> WRITTEN PROBLEM: Return each of the rows below word for word, leaving out the pictures.

> SUPPLIED MATERIAL:

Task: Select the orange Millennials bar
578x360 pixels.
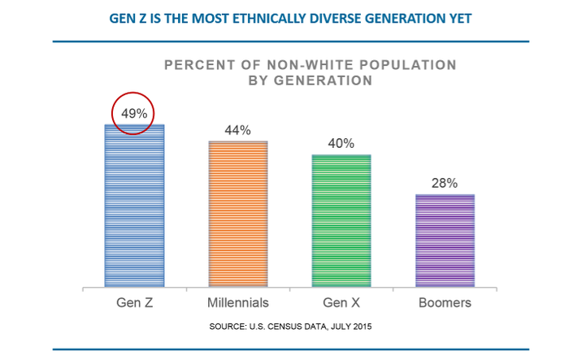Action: pyautogui.click(x=238, y=215)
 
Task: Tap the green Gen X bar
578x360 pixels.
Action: pyautogui.click(x=341, y=221)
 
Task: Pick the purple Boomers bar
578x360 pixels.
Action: pyautogui.click(x=445, y=241)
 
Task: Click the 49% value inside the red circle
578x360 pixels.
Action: pyautogui.click(x=134, y=114)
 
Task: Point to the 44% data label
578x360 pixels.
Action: pyautogui.click(x=238, y=130)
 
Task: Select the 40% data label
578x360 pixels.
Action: pyautogui.click(x=341, y=144)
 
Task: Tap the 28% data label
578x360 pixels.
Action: pyautogui.click(x=445, y=183)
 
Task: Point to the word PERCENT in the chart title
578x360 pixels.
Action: pyautogui.click(x=198, y=65)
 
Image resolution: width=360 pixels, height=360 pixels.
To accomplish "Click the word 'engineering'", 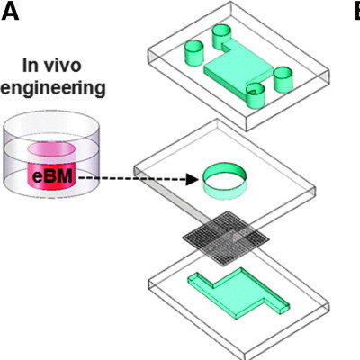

> RESULT FOR THIS TASK:
Task: Select the orange Millennials bar
578x360 pixels.
Action: pyautogui.click(x=238, y=215)
 
Task: Tap the green Gen X bar
578x360 pixels.
Action: pyautogui.click(x=341, y=221)
 
Task: Pick the purple Boomers bar
578x360 pixels.
Action: pyautogui.click(x=445, y=241)
 
Task: Click the 49% value inside the red circle
578x360 pixels.
Action: pyautogui.click(x=134, y=114)
 
Task: Point to the 44% data label
578x360 pixels.
Action: pyautogui.click(x=238, y=130)
 
Task: Select the 40% data label
578x360 pixels.
Action: pyautogui.click(x=341, y=144)
 
Task: Tap the 28% data label
578x360 pixels.
Action: pyautogui.click(x=445, y=183)
 
Task: Point to the word PERCENT in the chart title
578x360 pixels.
Action: pyautogui.click(x=198, y=65)
 
Image resolution: width=360 pixels, height=360 pixels.
To accomplish "Click the word 'engineering'", 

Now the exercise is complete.